**Assigned task:**
Look through the listing below for the line with "The height and width of the screenshot is (457, 1120)." and the line with "Task: Click the browser back arrow button". Copy both, along with every line between them, exactly and with no pictures.

**Extracted entries:**
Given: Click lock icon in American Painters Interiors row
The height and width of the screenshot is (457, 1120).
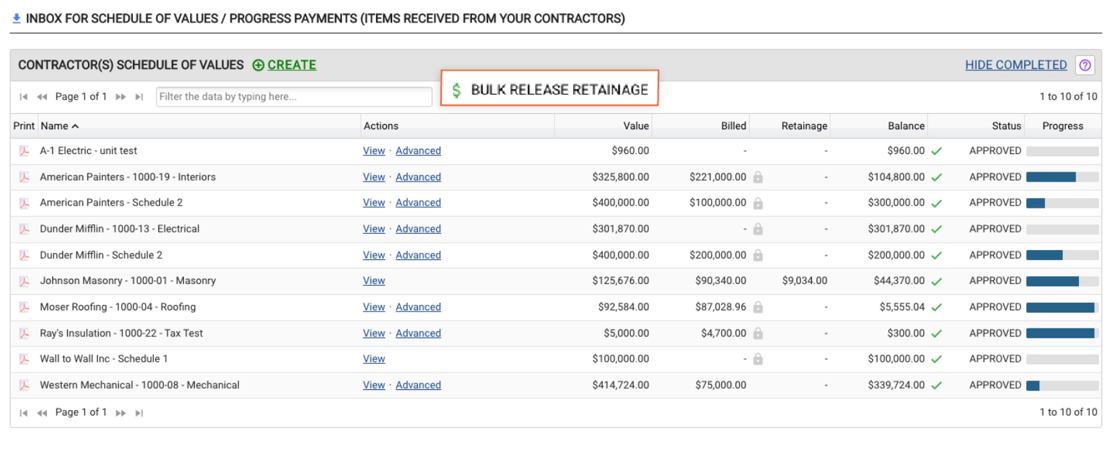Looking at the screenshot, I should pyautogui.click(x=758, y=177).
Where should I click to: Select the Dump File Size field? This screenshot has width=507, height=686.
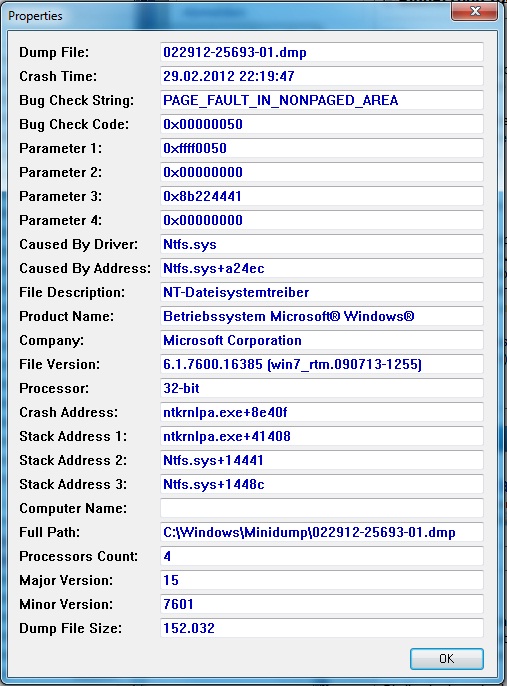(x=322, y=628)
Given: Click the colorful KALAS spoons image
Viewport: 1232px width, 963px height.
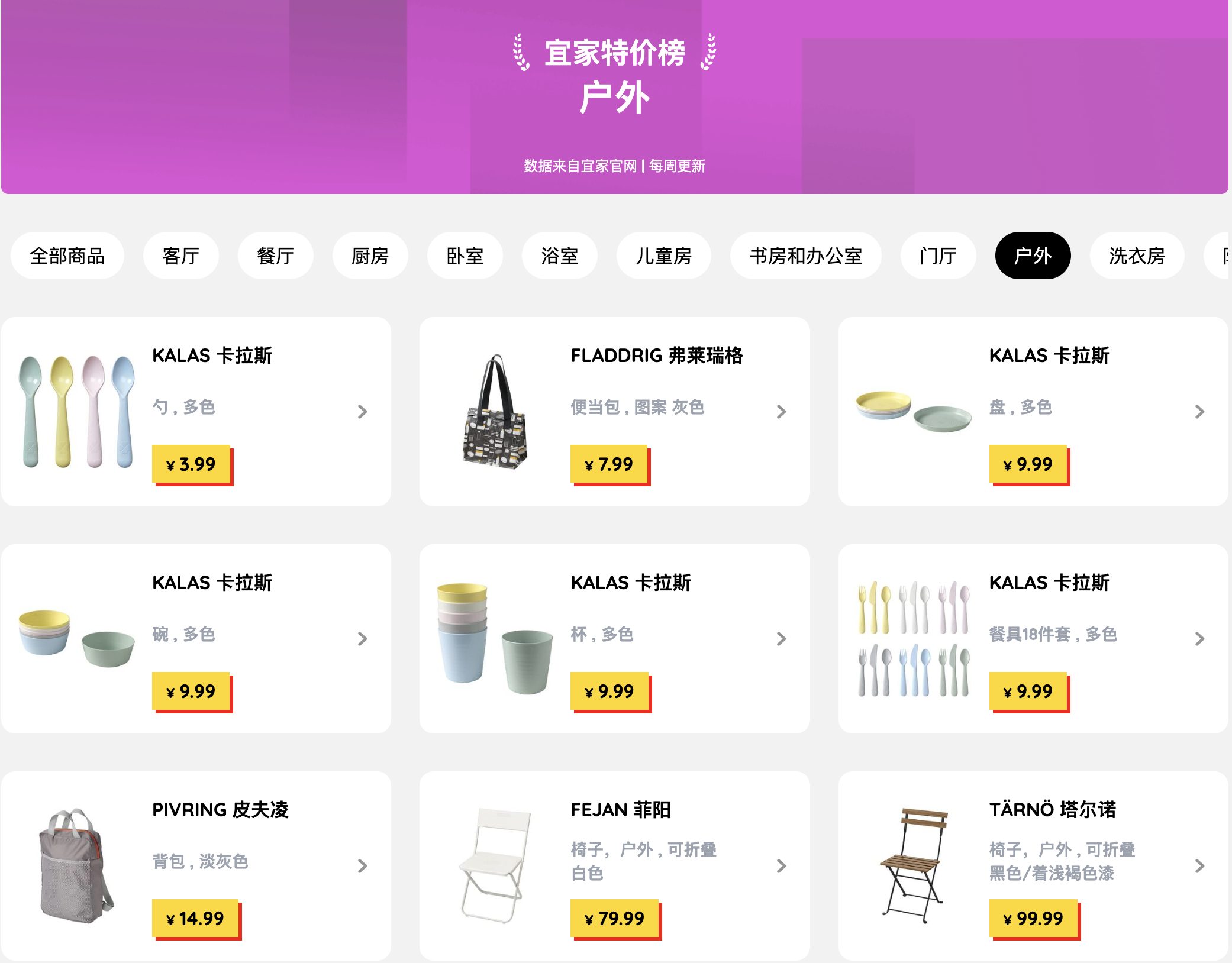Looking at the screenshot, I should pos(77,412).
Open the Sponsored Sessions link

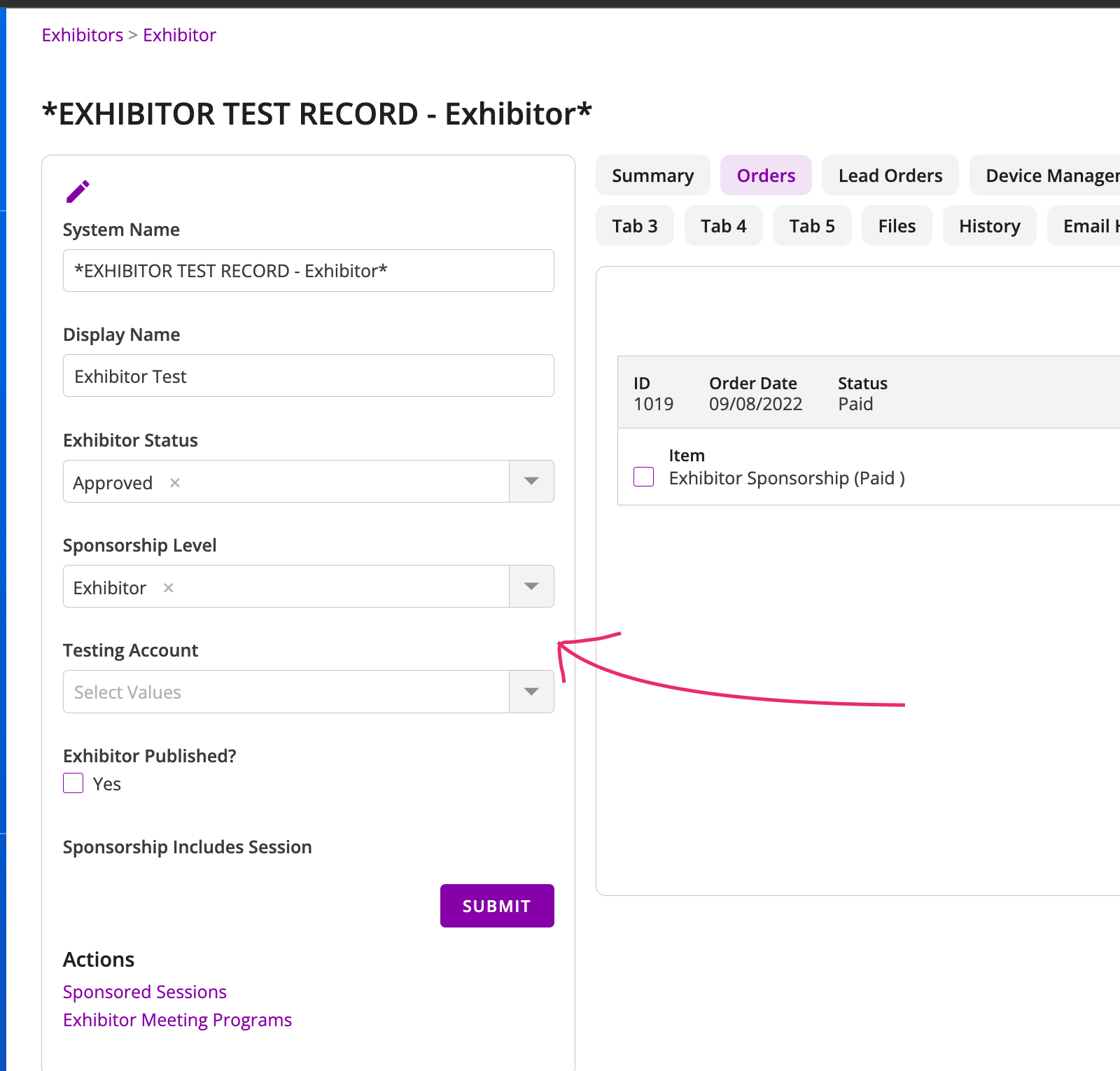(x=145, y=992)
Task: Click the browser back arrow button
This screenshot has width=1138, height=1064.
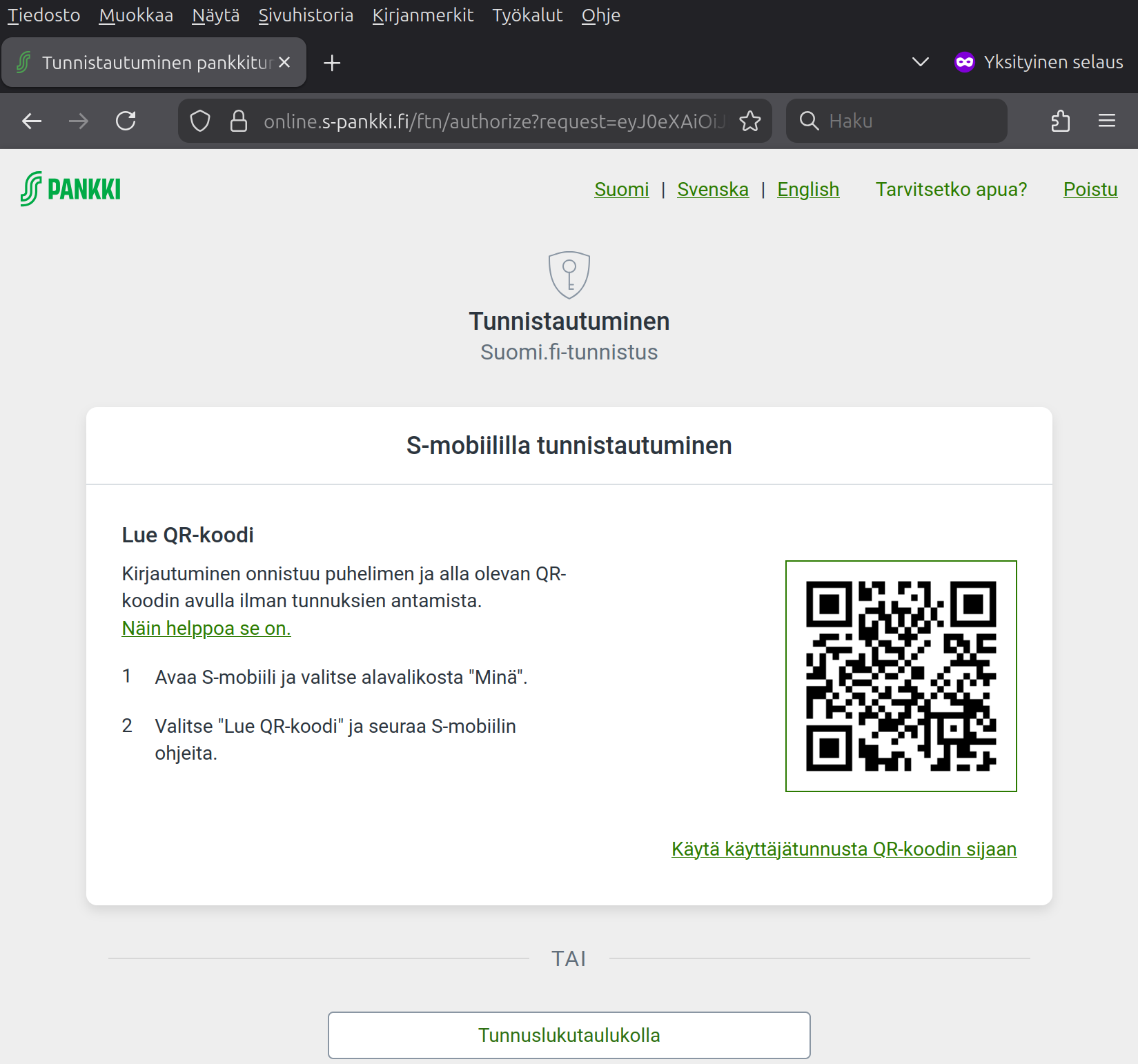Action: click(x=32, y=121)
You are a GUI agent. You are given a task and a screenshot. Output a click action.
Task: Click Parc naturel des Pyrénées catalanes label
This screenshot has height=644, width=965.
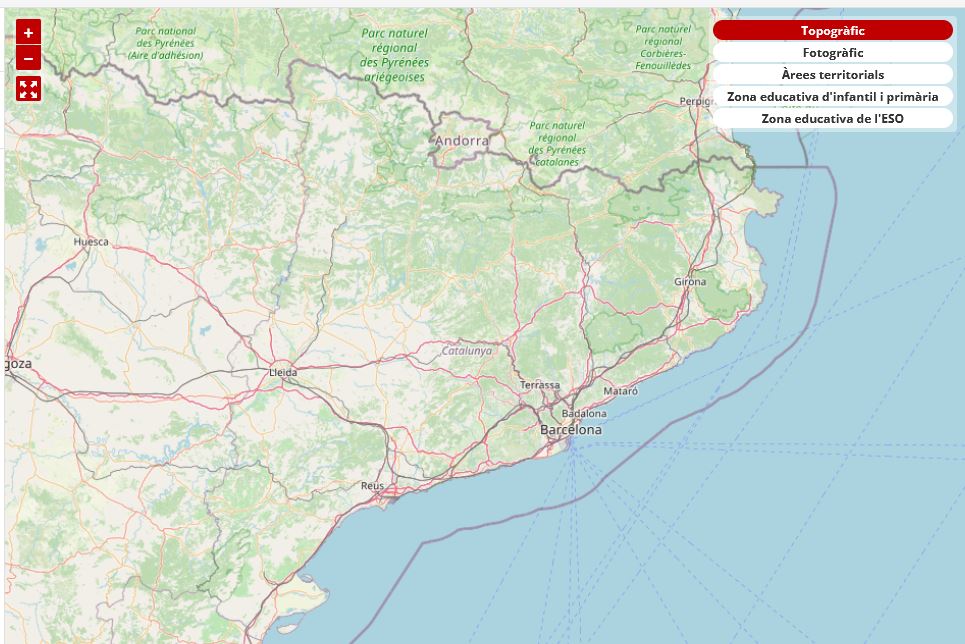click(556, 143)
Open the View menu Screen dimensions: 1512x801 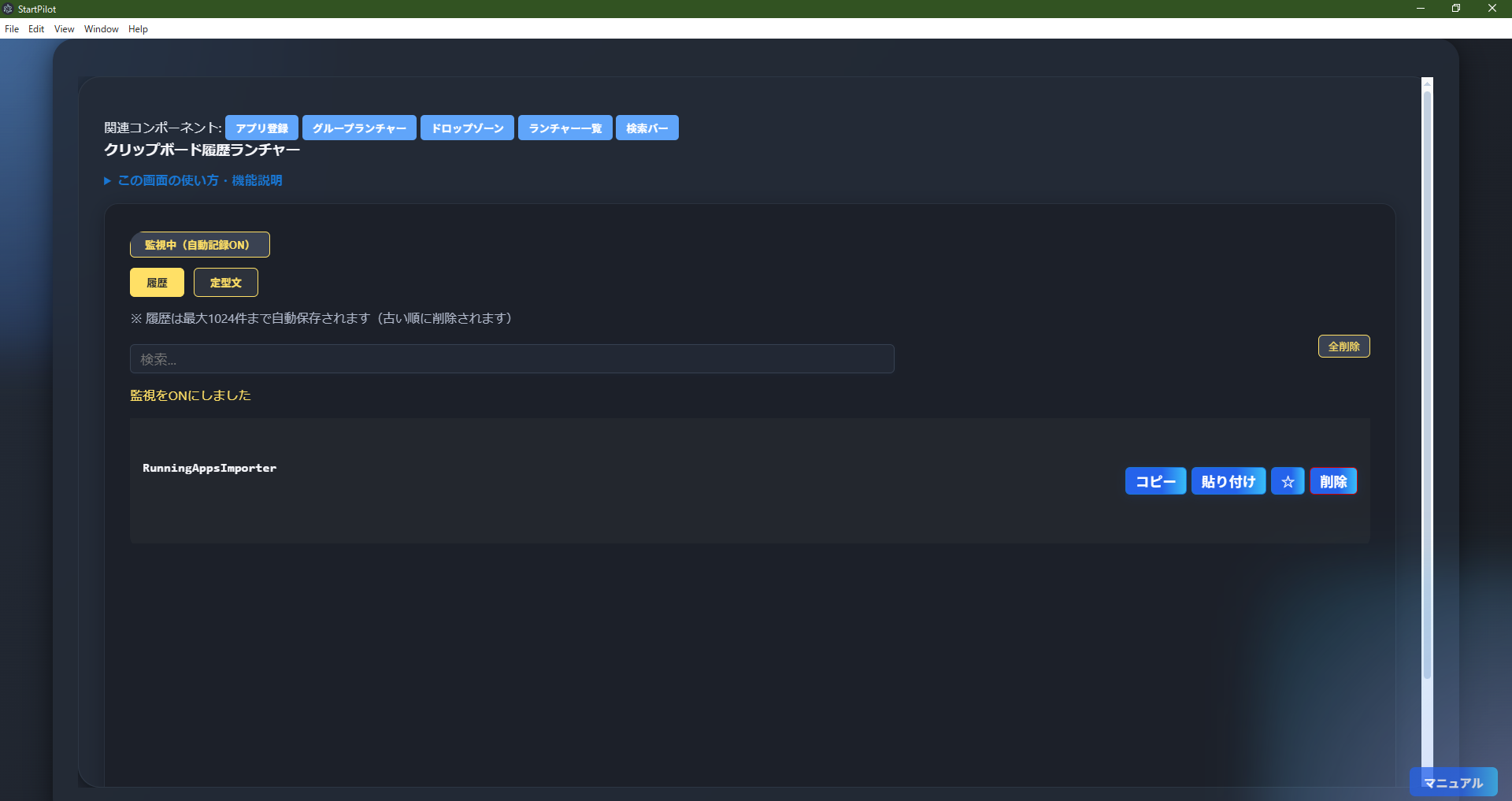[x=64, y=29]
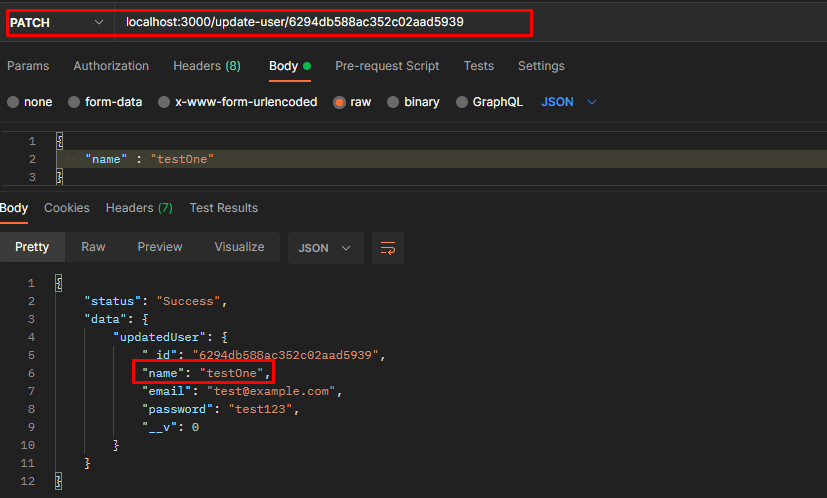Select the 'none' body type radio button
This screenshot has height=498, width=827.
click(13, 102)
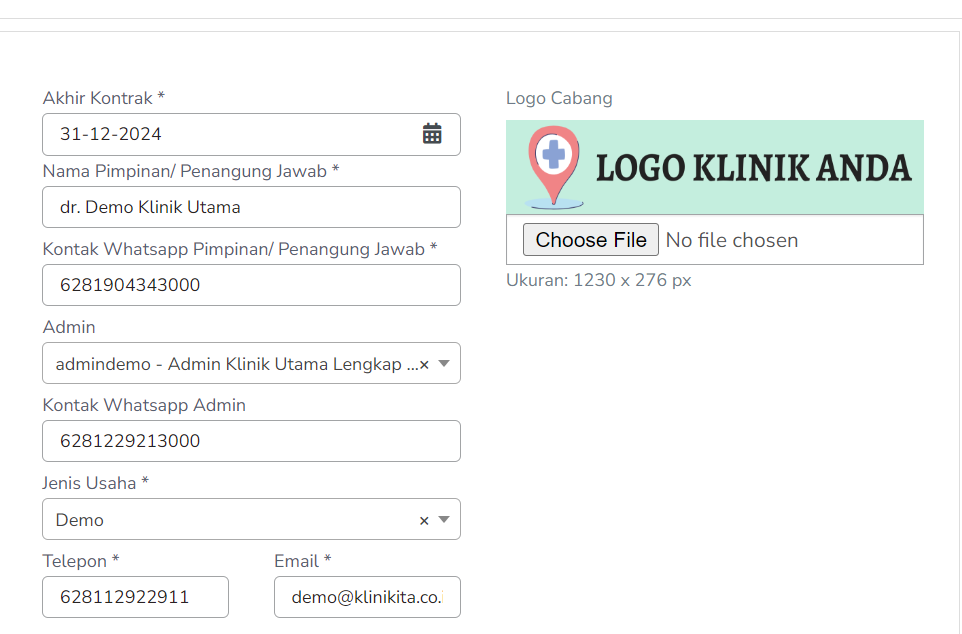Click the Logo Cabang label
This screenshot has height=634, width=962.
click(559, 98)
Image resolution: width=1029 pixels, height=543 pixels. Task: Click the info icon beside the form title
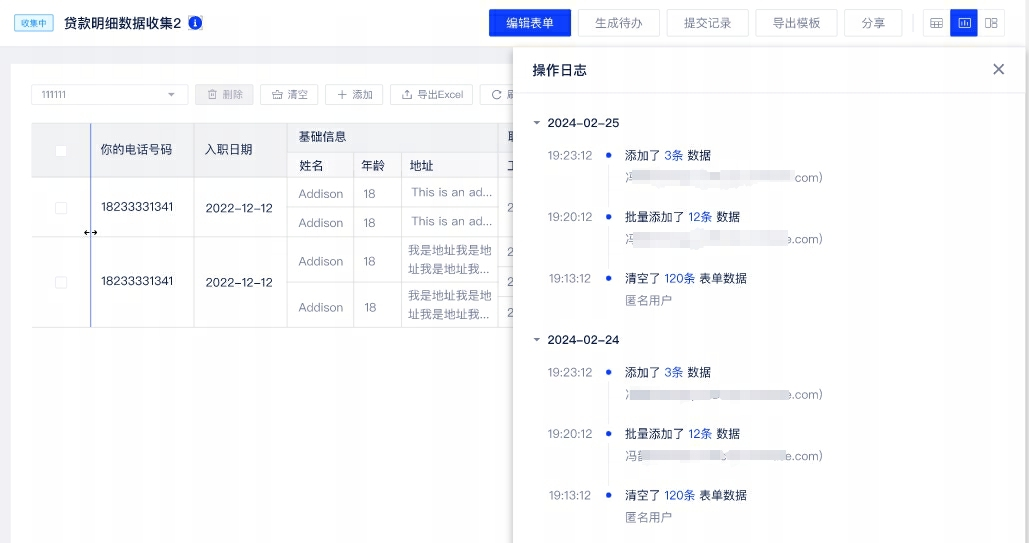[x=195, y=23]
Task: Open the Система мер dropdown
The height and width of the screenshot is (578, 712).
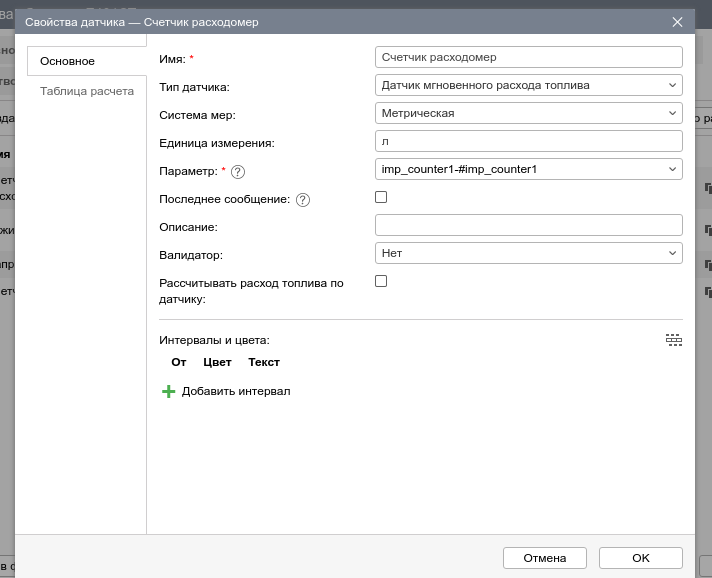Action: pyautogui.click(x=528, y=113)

**Answer to the exercise:**
The height and width of the screenshot is (457, 1120).
Looking at the screenshot, I should pyautogui.click(x=758, y=177).
Where should I click to: Select the Dump File Size field? This screenshot has width=507, height=686.
(x=322, y=628)
Given: Click the colorful KALAS spoons image
Viewport: 1232px width, 963px height.
Looking at the screenshot, I should pos(77,412).
Open the Sponsored Sessions link

(x=145, y=992)
Task: Click the browser back arrow button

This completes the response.